The Best of Both Worlds: Integrating Language Models and Diffusion Models for Video Generation (2503.04606v3)

Abstract: Recent advancements in text-to-video (T2V) generation have been driven by two competing paradigms: autoregressive LLMs and diffusion models. However, each paradigm has intrinsic limitations: LLMs struggle with visual quality and error accumulation, while diffusion models lack semantic understanding and causal modeling. In this work, we propose LanDiff, a hybrid framework that synergizes the strengths of both paradigms through coarse-to-fine generation. Our architecture introduces three key innovations: (1) a semantic tokenizer that compresses 3D visual features into compact 1D discrete representations through efficient semantic compression, achieving a $\sim$14,000$\times$ compression ratio; (2) a LLM that generates semantic tokens with high-level semantic relationships; (3) a streaming diffusion model that refines coarse semantics into high-fidelity videos. Experiments show that LanDiff, a 5B model, achieves a score of 85.43 on the VBench T2V benchmark, surpassing the state-of-the-art open-source models Hunyuan Video (13B) and other commercial models such as Sora, Kling, and Hailuo. Furthermore, our model also achieves state-of-the-art performance in long video generation, surpassing other open-source models in this field. Our demo can be viewed at https://landiff.github.io/.

Integrating LLMs and Diffusion Models for Video Generation

The paper "The Best of Both Worlds: Integrating LLMs and Diffusion Models for Video Generation" introduces a novel video generation framework, LanDiff, which unites the capabilities of autoregressive LLMs and diffusion models. This hybrid framework addresses the inherent limitations of each paradigm by leveraging their complementary strengths through a coarse-to-fine generative approach.

Framework Overview

The primary innovations of LanDiff include a semantic tokenizer, a semantic token generation mechanism, and a diffusion-based refinement process.

1. Semantic Tokenizer: The paper introduces a semantic tokenizer that compresses 3D visual features into compact 1D discrete representations utilizing efficient semantic compression, achieving a remarkable compression ratio of approximately 14,000:1. This tokenizer allows the extraction of high-level semantic information with minimal bit consumption, thereby enabling effective video representation with a drastic reduction in token sequence length compared to existing methods like Magvit2.
2. Autoregressive Semantic Token Generation: The LLM in LanDiff predicts semantic tokens which encapsulate high-level semantic relationships.
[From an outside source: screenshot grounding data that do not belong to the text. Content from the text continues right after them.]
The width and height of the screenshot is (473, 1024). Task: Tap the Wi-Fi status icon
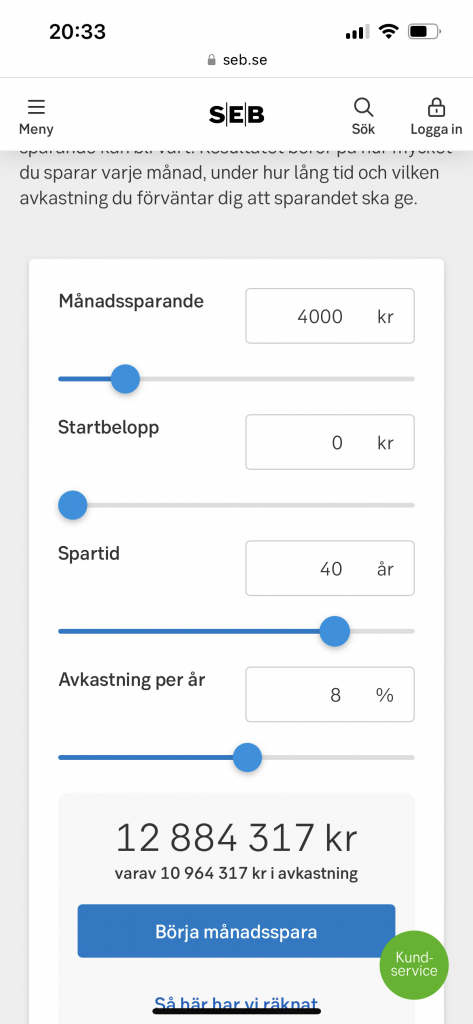[389, 31]
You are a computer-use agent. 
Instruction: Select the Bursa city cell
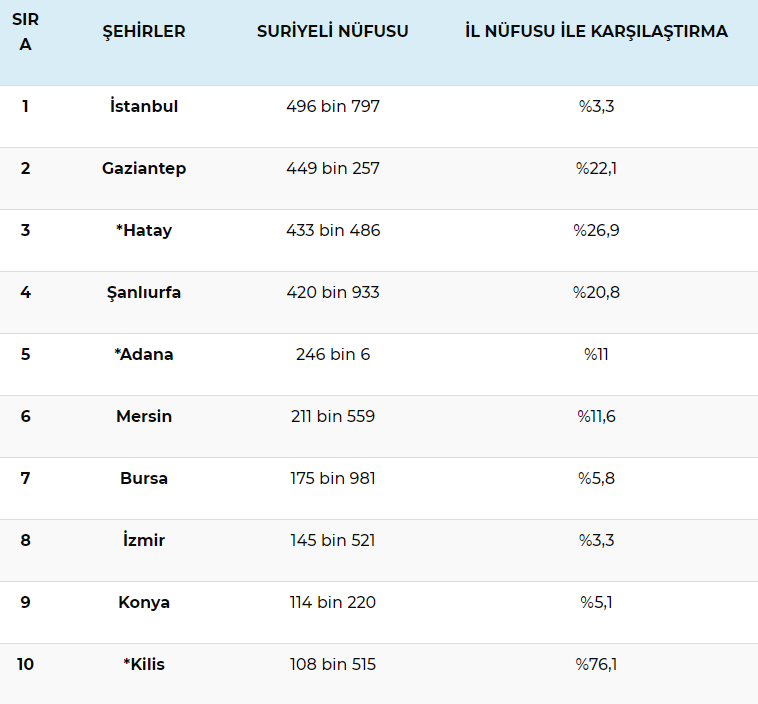[144, 478]
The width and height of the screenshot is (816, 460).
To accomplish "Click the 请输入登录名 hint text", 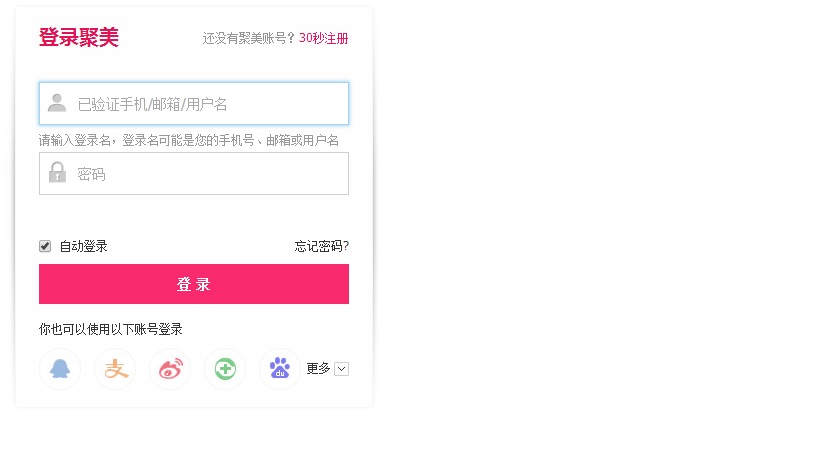I will 189,140.
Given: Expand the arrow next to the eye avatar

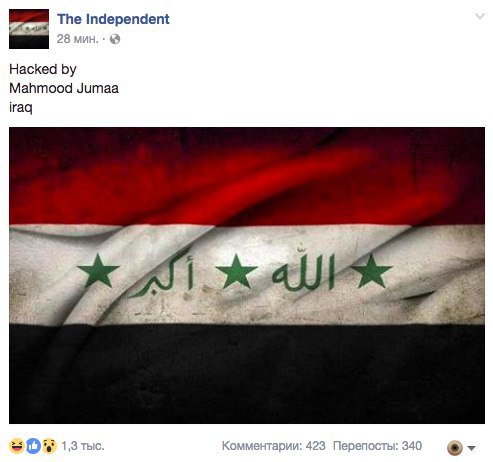Looking at the screenshot, I should [x=471, y=448].
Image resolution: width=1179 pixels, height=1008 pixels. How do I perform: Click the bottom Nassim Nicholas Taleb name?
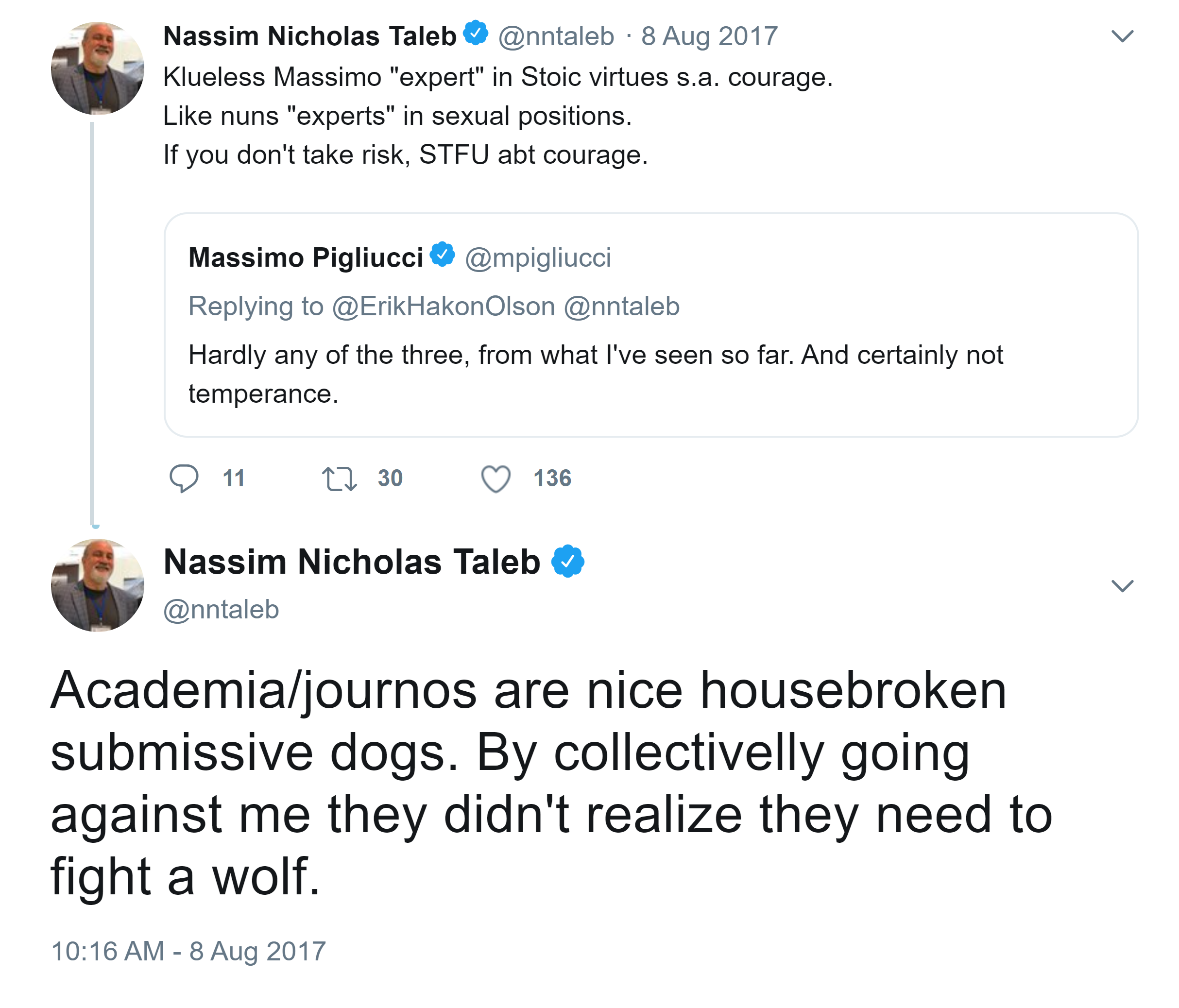(352, 562)
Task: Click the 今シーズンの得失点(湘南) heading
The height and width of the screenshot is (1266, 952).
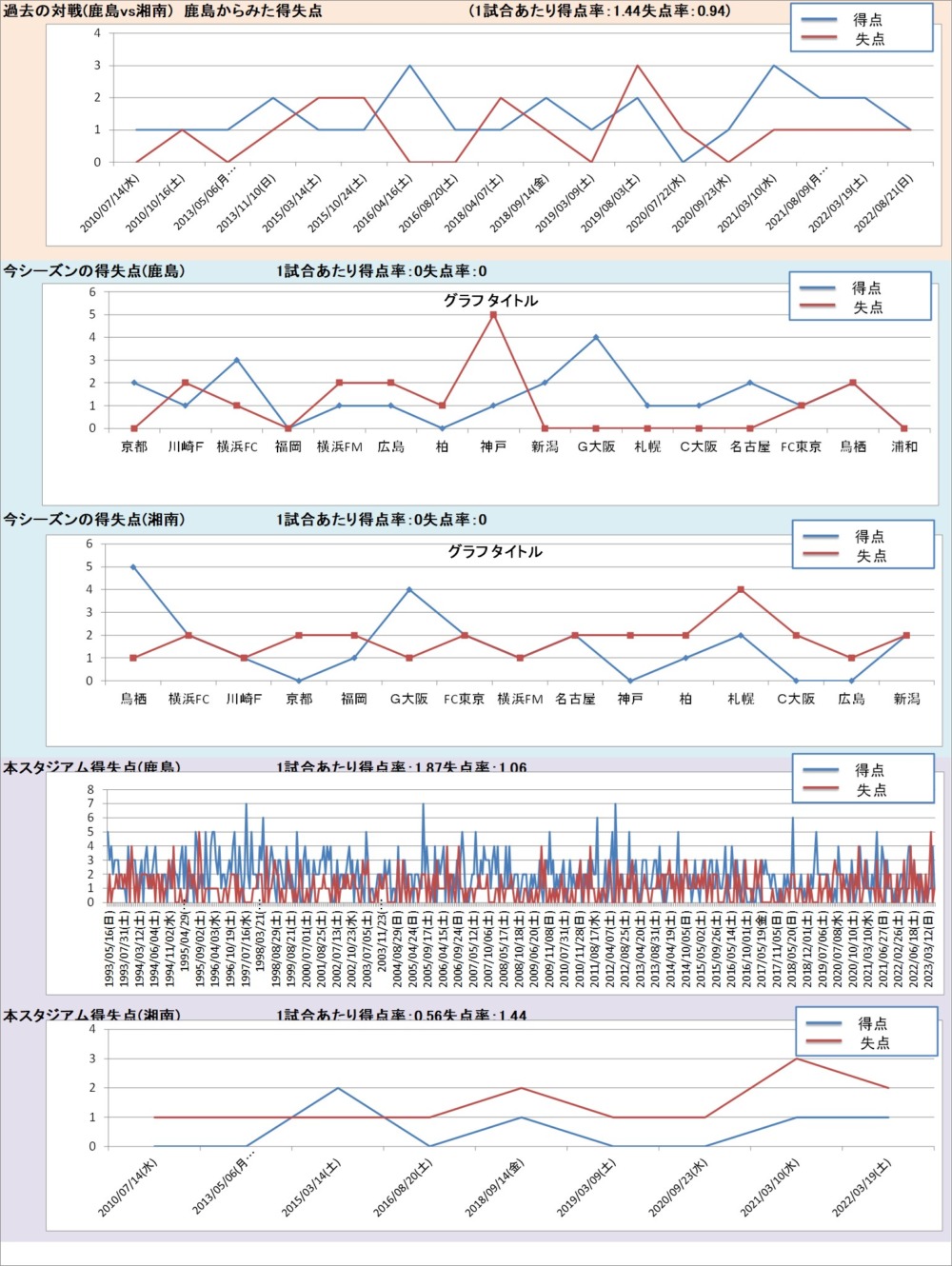Action: click(94, 520)
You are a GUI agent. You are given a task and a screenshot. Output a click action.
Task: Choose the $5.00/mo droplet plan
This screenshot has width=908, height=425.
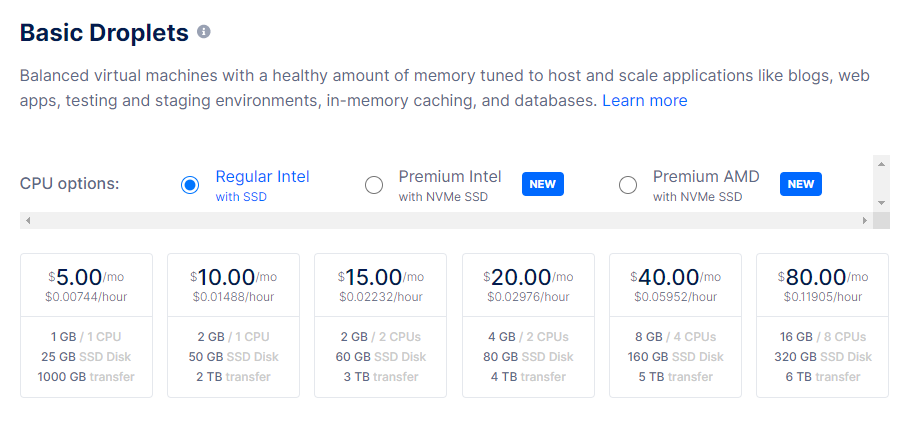[86, 325]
This approach contrasts with previous works that directly generate perceptual features. Moreover, inspired by the MP4 video encoding algorithm, the model divides video frames into keyframes (I-frames) and non-keyframes (P-frames), further optimizing token compression by reducing temporal redundancy.
3. Diffusion Model for Refinement: A streaming diffusion model refines the generated semantic tokens into high-fidelity videos, adding perceptual details and overcoming the typical visual quality limitations seen in LLMs alone.

Experimental Results

LanDiff demonstrates superior performance on the VBench T2V benchmark, achieving a score of 85.43, which surpasses prominent models like the 13B Hunyuan Video. The framework also shows excellence in generating long videos, a known challenging task for current models. The empirical results highlight the model's superiority in semantic score, quality score, and maintaining spatial and temporal coherence. LanDiff effectively maneuvers the balance between semantic fidelity and visual detail, ensuring high-quality, semantically accurate video generation.

Implications and Future Directions

The integration of LLMs with diffusion processes as proposed in LanDiff could redefine approaches in generative models, particularly for tasks requiring the synthesis of high-dimensional structured data such as video. This paradigm not only bridges semantic understanding with visual realism but also enhances scalability, enabling applications across diverse domains, including animation, virtual reality, and beyond.

Looking forward, expansions on LanDiff's architecture could explore improved handling of even larger-scale datasets, more granular text-to-video descriptor mappings, and further optimizations in the melding of LLM and diffusion model architectures. Additionally, investigating domain-specific adaptations of this framework could provide deeper insights into bespoke video generation applications in tailored contexts.

In conclusion, by integrating LLMs' semantic generation capabilities with the iterative refinement of diffusion models, LanDiff represents a significant step forward in the synthesis of coherent, high-fidelity video from textual descriptions, paving the way for future advancements in AI-driven video generation technology.